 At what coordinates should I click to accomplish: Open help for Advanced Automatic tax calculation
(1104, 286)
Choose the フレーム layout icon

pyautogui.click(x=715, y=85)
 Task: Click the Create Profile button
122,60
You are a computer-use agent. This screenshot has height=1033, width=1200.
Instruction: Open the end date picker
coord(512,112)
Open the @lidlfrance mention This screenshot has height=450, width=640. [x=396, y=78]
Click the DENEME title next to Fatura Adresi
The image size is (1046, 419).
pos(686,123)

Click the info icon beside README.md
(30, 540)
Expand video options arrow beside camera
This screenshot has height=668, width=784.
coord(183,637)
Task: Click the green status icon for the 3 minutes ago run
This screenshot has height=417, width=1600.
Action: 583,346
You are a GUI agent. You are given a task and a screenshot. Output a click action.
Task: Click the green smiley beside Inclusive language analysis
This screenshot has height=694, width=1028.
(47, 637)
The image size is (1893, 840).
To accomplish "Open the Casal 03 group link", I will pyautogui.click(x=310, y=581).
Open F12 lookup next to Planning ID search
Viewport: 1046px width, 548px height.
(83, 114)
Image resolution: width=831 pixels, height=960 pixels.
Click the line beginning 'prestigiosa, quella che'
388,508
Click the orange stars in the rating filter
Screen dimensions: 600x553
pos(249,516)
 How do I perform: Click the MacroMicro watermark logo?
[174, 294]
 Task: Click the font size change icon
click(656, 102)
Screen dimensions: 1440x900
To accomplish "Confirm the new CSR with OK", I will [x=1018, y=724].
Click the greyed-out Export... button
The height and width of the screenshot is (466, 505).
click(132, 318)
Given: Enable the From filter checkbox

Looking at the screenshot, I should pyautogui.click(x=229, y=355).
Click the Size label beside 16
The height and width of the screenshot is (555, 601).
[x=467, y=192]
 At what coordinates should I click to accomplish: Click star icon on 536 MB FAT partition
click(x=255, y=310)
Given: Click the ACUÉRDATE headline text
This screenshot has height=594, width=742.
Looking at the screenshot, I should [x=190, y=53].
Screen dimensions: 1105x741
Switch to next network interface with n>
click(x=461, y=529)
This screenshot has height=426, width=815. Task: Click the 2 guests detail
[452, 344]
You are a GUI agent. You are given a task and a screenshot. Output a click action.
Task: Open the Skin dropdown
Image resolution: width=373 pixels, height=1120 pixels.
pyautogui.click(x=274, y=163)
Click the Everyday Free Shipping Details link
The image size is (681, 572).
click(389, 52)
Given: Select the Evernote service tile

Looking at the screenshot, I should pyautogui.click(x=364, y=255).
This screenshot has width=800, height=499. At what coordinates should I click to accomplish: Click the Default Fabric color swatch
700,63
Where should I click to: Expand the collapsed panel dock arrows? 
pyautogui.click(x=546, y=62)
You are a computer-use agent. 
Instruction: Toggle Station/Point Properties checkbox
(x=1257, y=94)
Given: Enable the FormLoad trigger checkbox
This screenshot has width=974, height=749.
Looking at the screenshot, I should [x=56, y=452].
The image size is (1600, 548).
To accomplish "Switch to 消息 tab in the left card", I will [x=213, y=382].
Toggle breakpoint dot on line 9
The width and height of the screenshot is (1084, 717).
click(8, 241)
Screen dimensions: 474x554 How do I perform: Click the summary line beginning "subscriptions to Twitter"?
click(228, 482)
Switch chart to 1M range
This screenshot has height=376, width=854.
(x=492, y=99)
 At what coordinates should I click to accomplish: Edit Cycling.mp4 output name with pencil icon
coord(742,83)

# # #

• _What you need to do_
Each line above that has the word "will" must be copied.

• _Expected answer_
To accomplish "Open the Casal 03 group link", I will pyautogui.click(x=310, y=581).
To accomplish "Confirm the new CSR with OK", I will [x=1018, y=724].
To accomplish "Switch to 消息 tab in the left card", I will [x=213, y=382].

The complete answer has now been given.